EXERCISE INPUT
↓

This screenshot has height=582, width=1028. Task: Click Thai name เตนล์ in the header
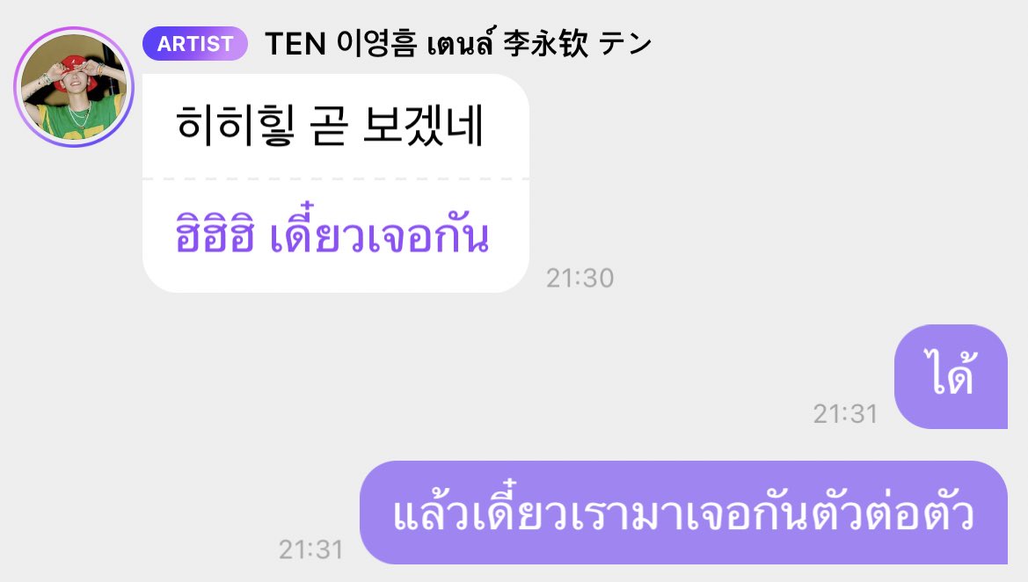pos(462,44)
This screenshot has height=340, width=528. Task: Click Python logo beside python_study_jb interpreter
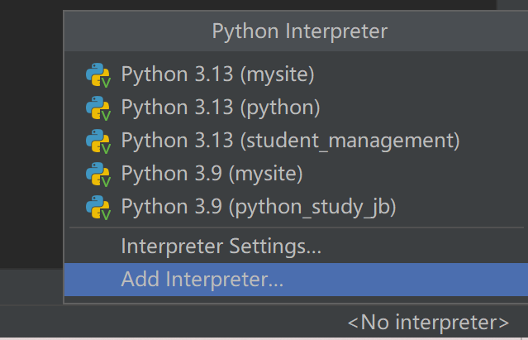[x=97, y=207]
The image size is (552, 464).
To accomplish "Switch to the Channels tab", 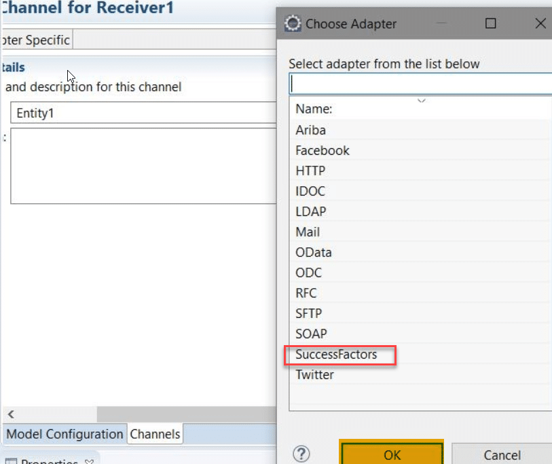I will tap(155, 434).
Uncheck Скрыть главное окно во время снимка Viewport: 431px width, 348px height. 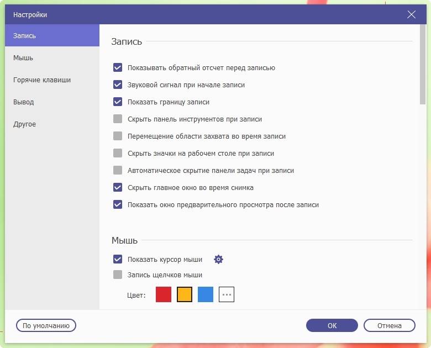tap(118, 188)

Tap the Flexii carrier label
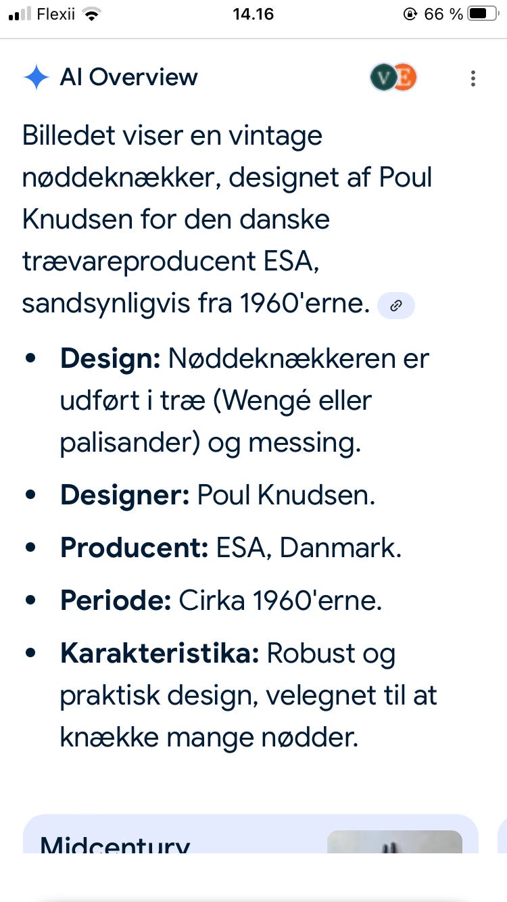pos(55,13)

↑

HOW TO COMPLETE THIS TASK
Please set down only the lines from the first line of the records above through the line that has "The image size is (552, 464).", exactly, and not the pictures.

OUTPUT
This screenshot has height=582, width=1028. Task: Click Thai name เตนล์ in the header
pos(462,44)
This screenshot has height=340, width=528. Task: Click Python logo beside python_study_jb interpreter
[x=97, y=207]
The image size is (552, 464).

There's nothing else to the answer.